--- START ---
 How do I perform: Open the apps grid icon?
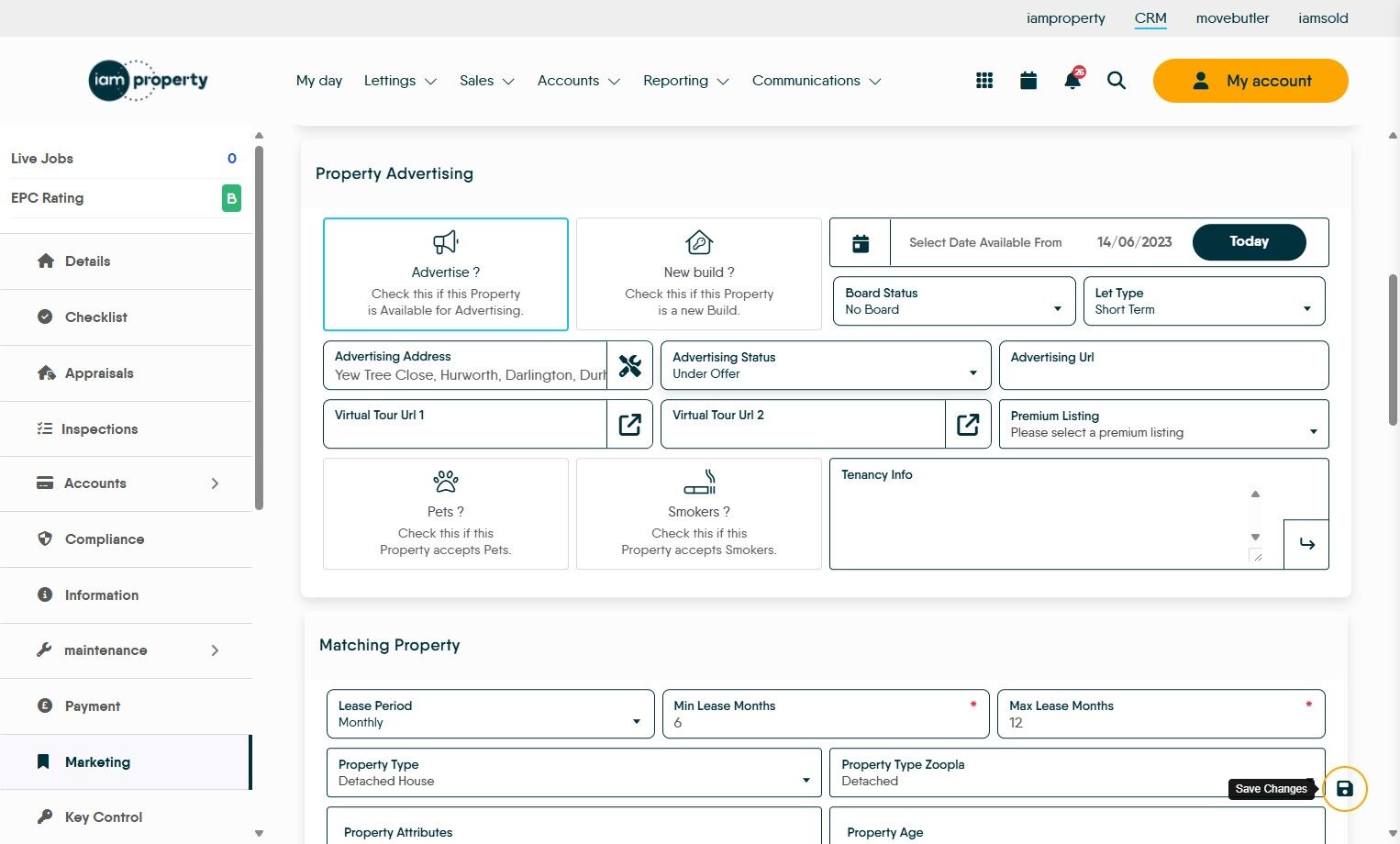[984, 81]
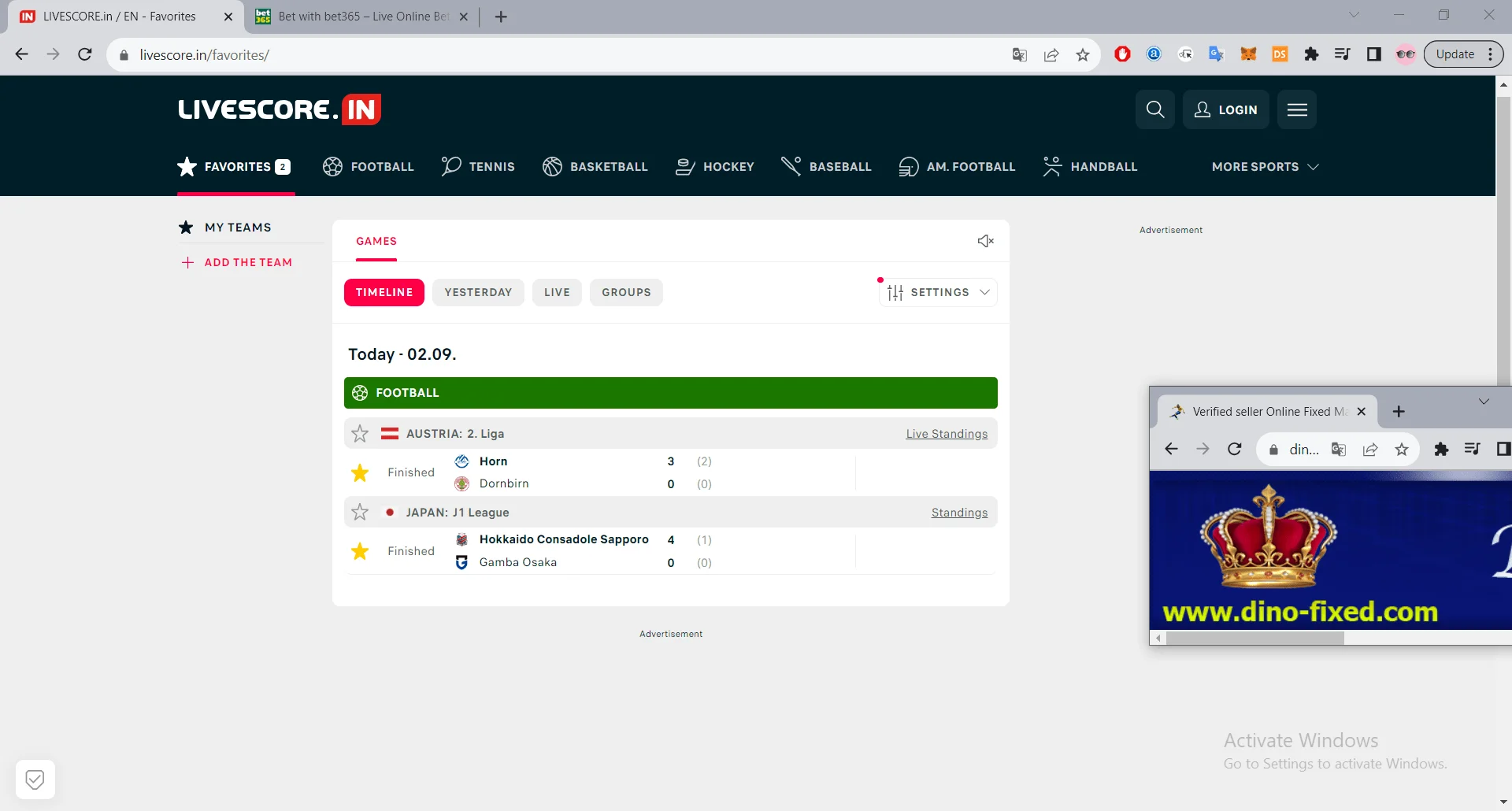Image resolution: width=1512 pixels, height=811 pixels.
Task: Unfavorite the Horn vs Dornbirn match
Action: [x=360, y=472]
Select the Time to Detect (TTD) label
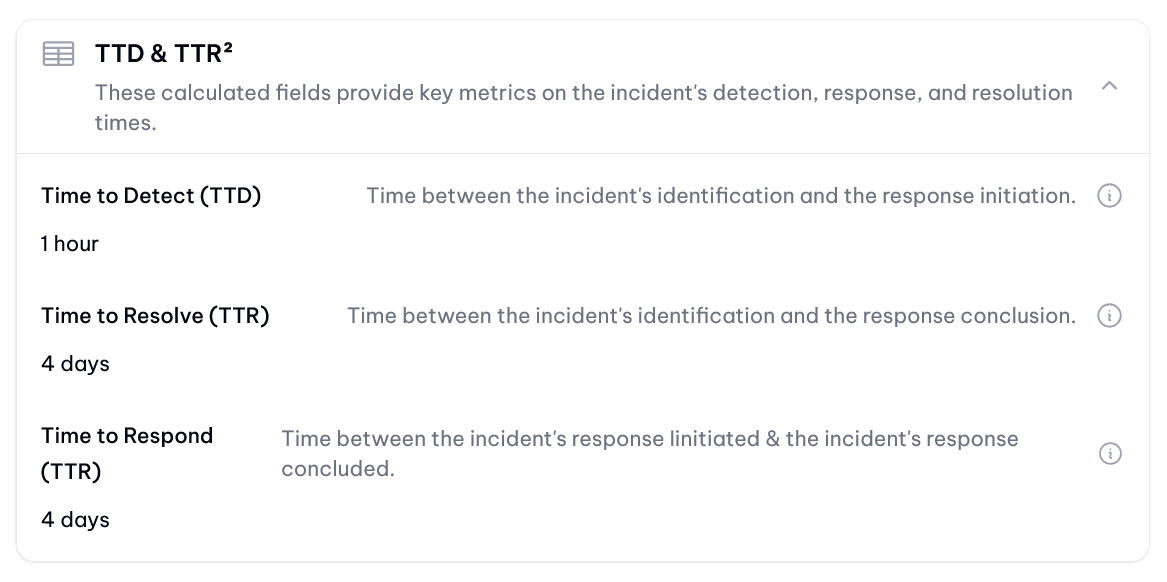Image resolution: width=1167 pixels, height=582 pixels. pos(151,196)
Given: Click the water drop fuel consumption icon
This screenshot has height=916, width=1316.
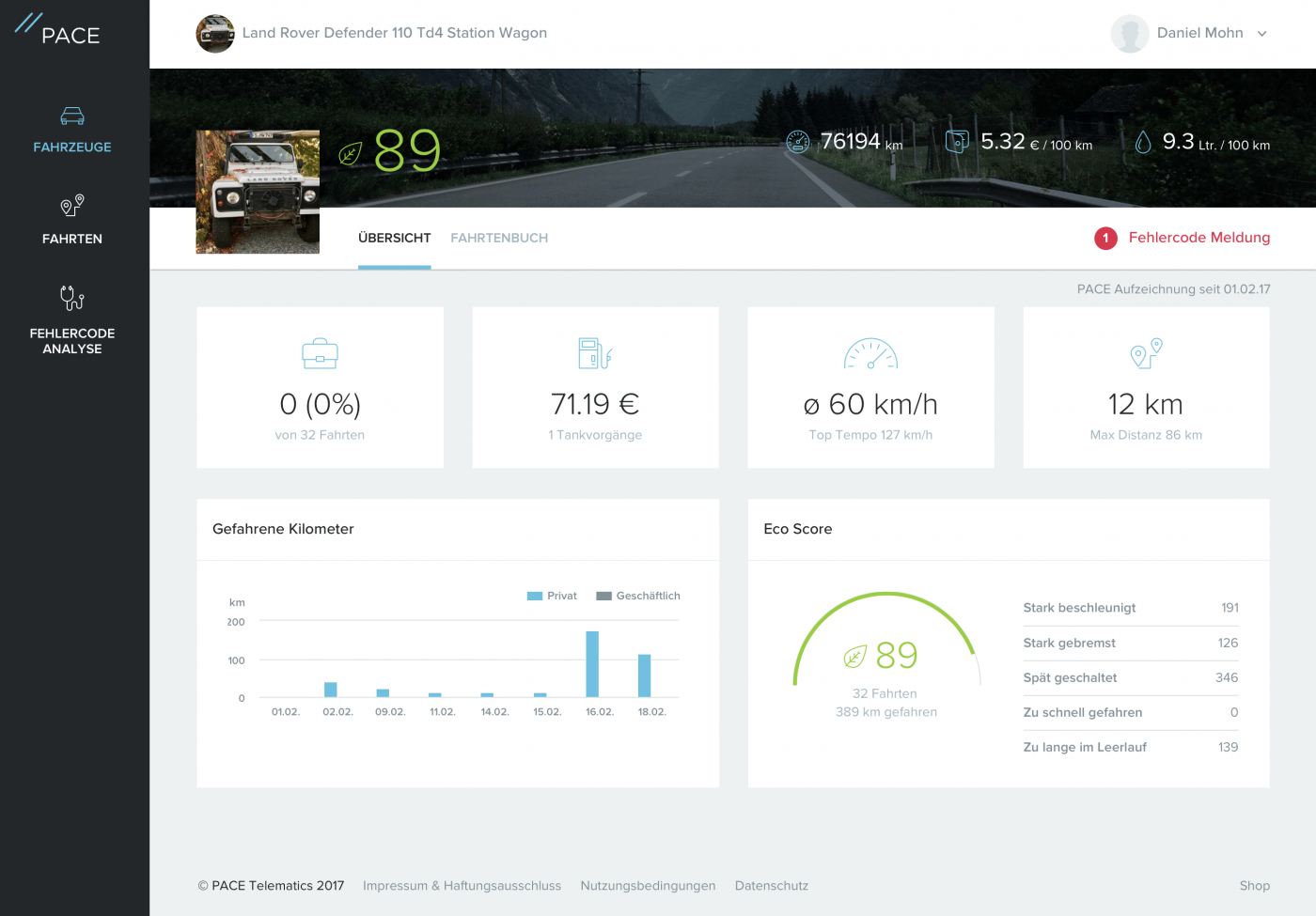Looking at the screenshot, I should [x=1143, y=142].
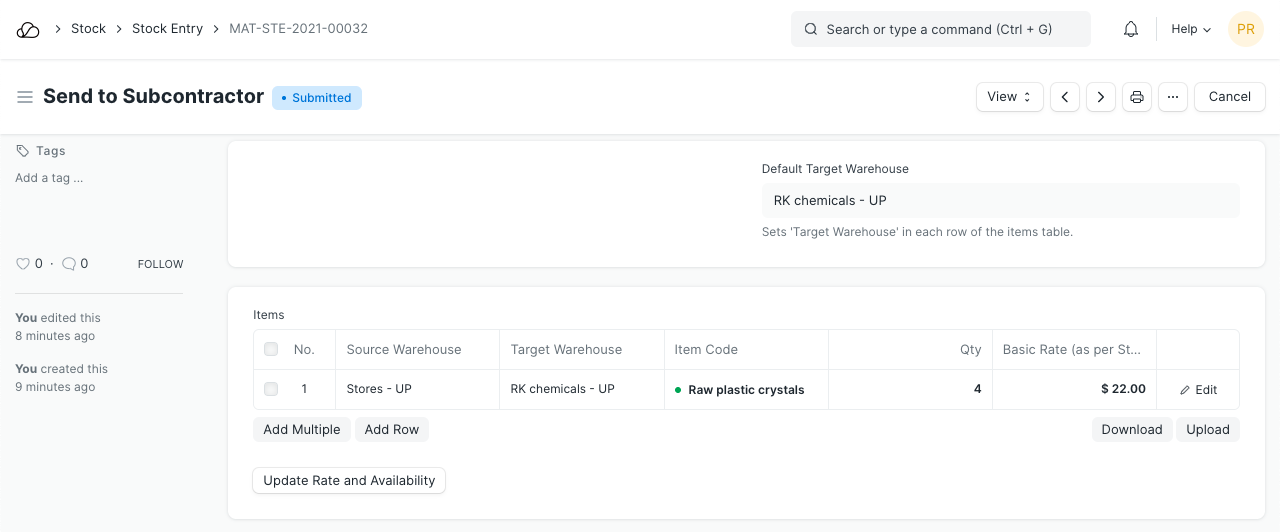
Task: Go to next document arrow
Action: point(1101,97)
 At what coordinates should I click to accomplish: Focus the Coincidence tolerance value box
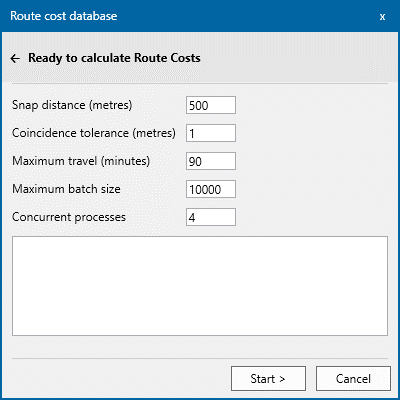(x=211, y=133)

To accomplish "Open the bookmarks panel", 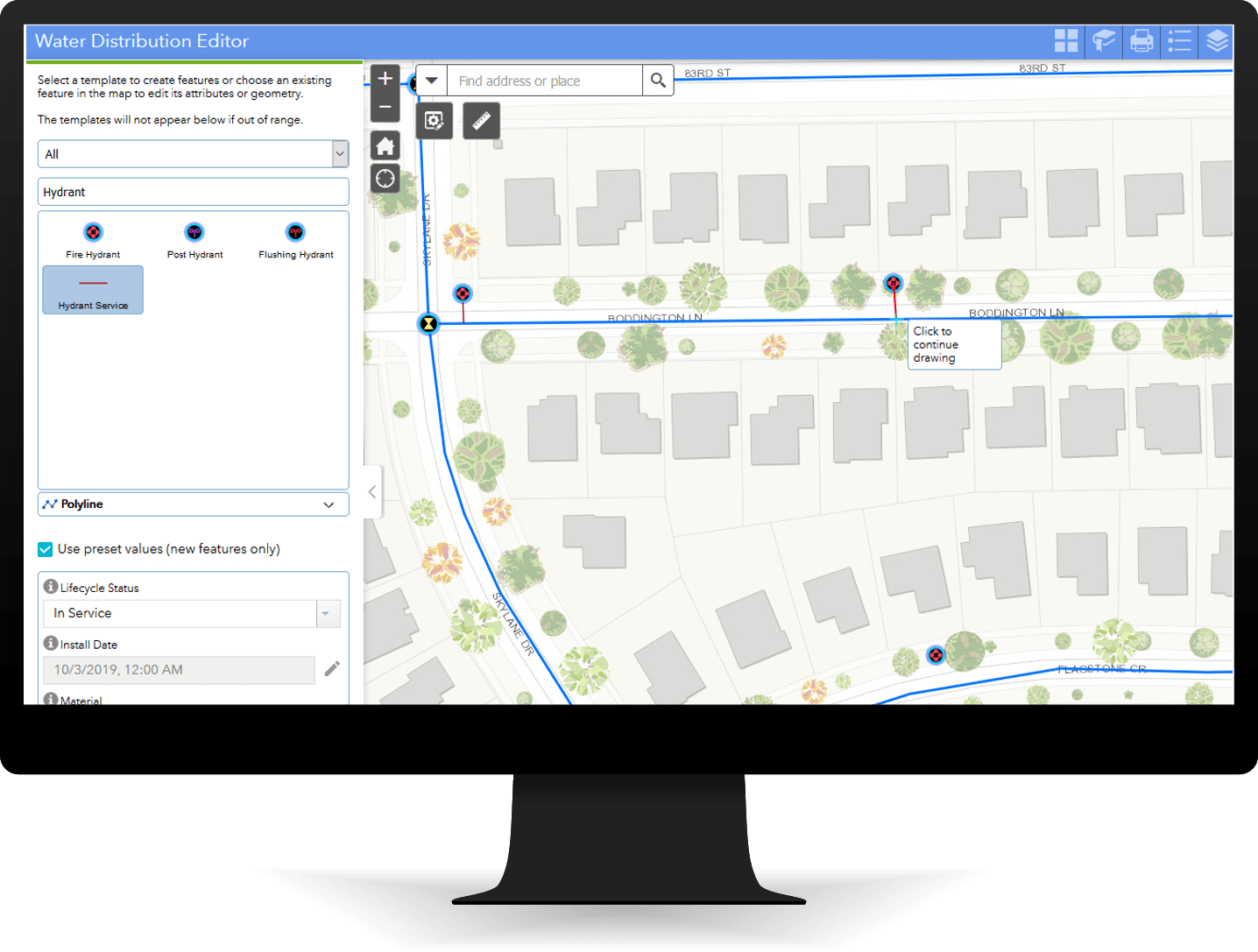I will coord(1103,40).
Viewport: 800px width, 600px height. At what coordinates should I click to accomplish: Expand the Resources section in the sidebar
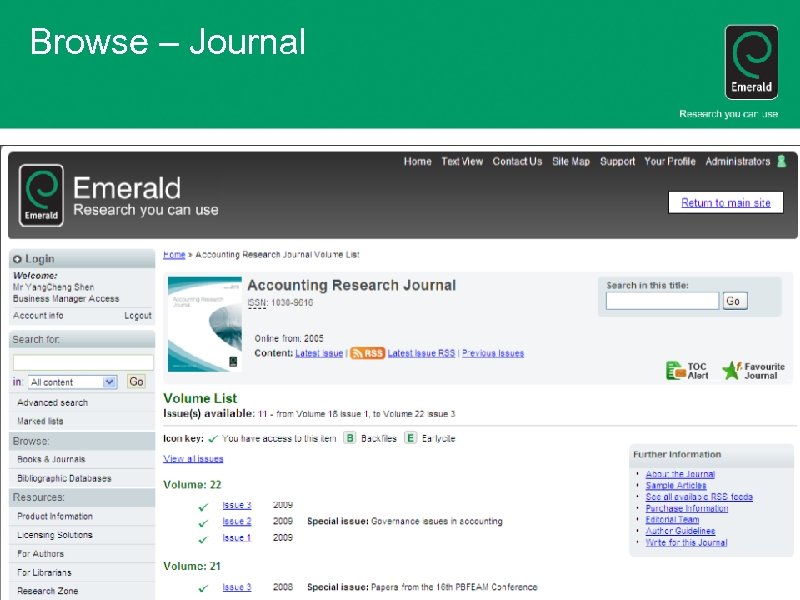click(x=40, y=497)
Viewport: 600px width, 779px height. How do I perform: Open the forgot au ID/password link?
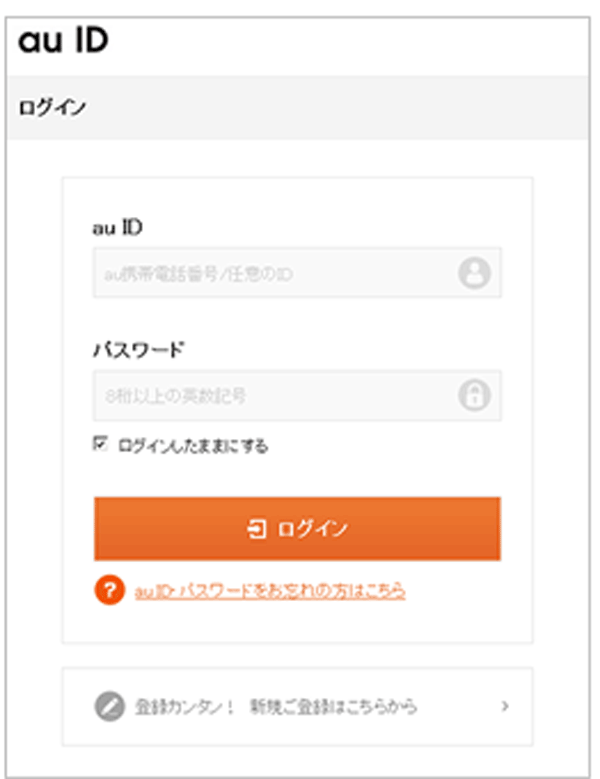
--- END ---
▸ Task instructions
Restate word for word only the lines from the one with "Viewport: 800px width, 600px" through the last line of the material, both included. Any picture should be left out.

▸ Exercise result
Viewport: 800px width, 600px height. At what coordinates should I click to accomplish: Expand the Resources section in the sidebar
click(x=40, y=497)
Viewport: 600px width, 779px height. How do I perform: Open the forgot au ID/password link?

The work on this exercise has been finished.